I was sort of disappointed that the book had very little information on the type of clothing pictured on the cover: codpieces. The “O” in “Own” encircles the prominent member very nicely, and I think a chapter (or small section of a chapter) on penis-exposing/covering clothing could have been fun. However, Friedman covers the subject of penis-friendly pants and tons of stuff about nudity, so I suppose he figured, “enough with the clothes.”
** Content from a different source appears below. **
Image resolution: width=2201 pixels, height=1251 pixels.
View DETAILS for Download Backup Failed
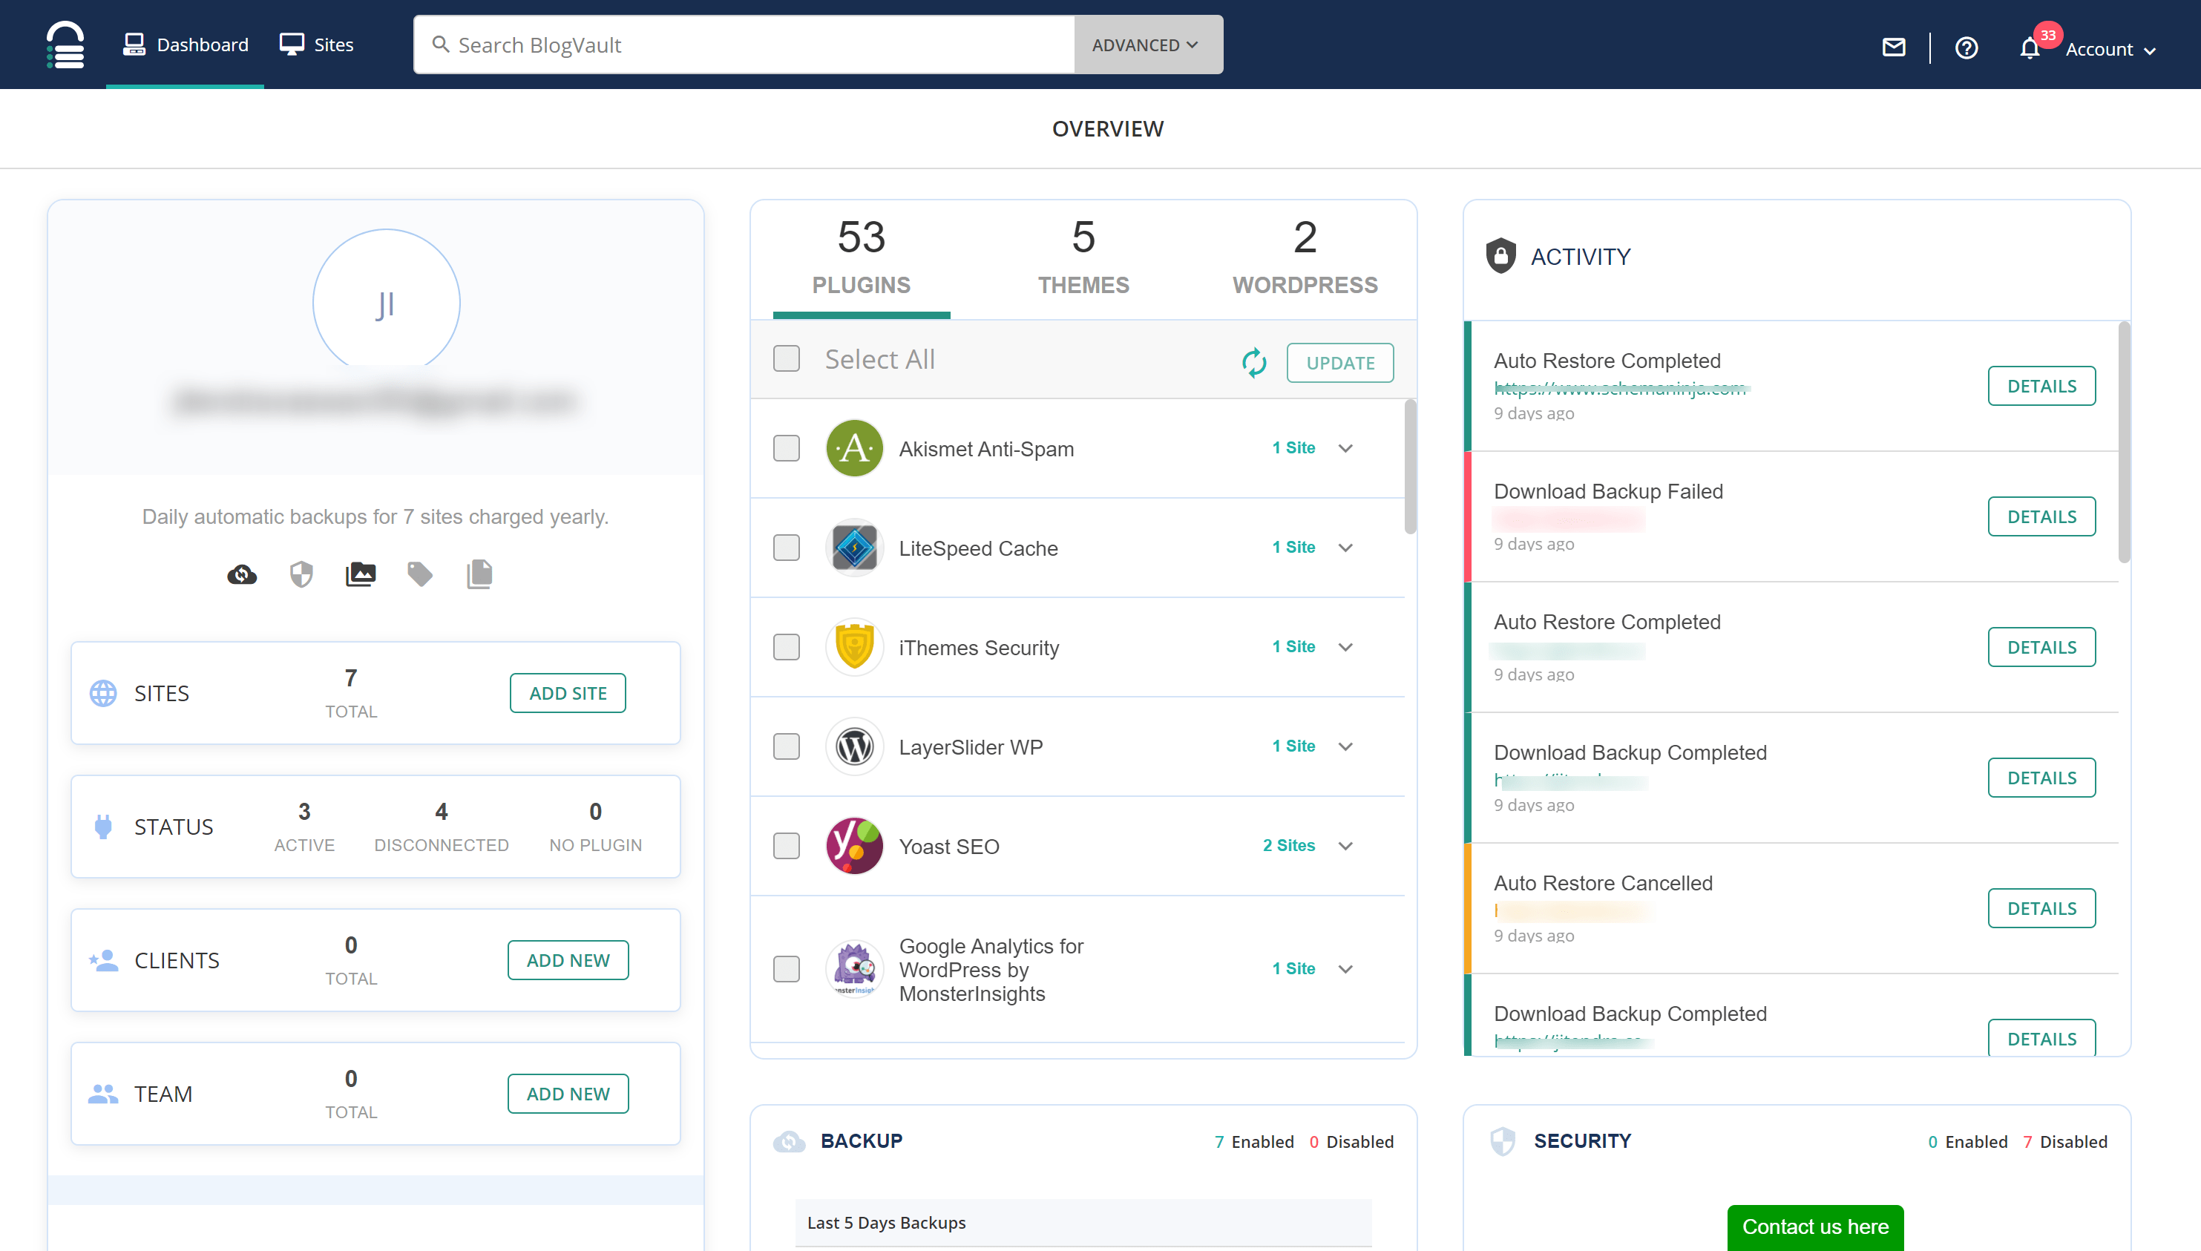[2041, 517]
At points in the first two chapters, I found myself getting bored. I even nearly gave up on the entire book. I’m glad I persevered. “The Measuring Stick” chapter made up for any boredom I felt with the first two sections. This third chapter is fascinating; it’s about colonialism and the white man’s fascination with black ‘nads. The anthropology major in me immediately (forgive the pun) came to attention. I even highlighted some sections to photocopy for my professors!

I tend to enjoy these sorts of books, books with colons in the name. Like, “Ferrets and Hot Tea: My Life in the West Indies” and “Slathering Lotion on the Skin: Ritual in Modern Cinema”. I just made those two titles up, but they might even exist. This book, with its inventive and engaging title and humorous tone, fit the bill for me. When I finished Friedman’s book (which apparently started out as an Esquire magazine piece), I knew a crapload more trivia about penii (it’s not “penises,” okay?) and now my conversations with awkward college freshmen are even more awesome.

And, bonus, there’s a photograph section (glossies!) in the middle of the book!



One Response to “A Mind of Its Own: A Cultural History of the Penis by David M. Friedman”

  1. 1 Ilya Okunev

    Hey Amanda, I started a sex magazine at Brandeis called ROMP. I should give you a copy.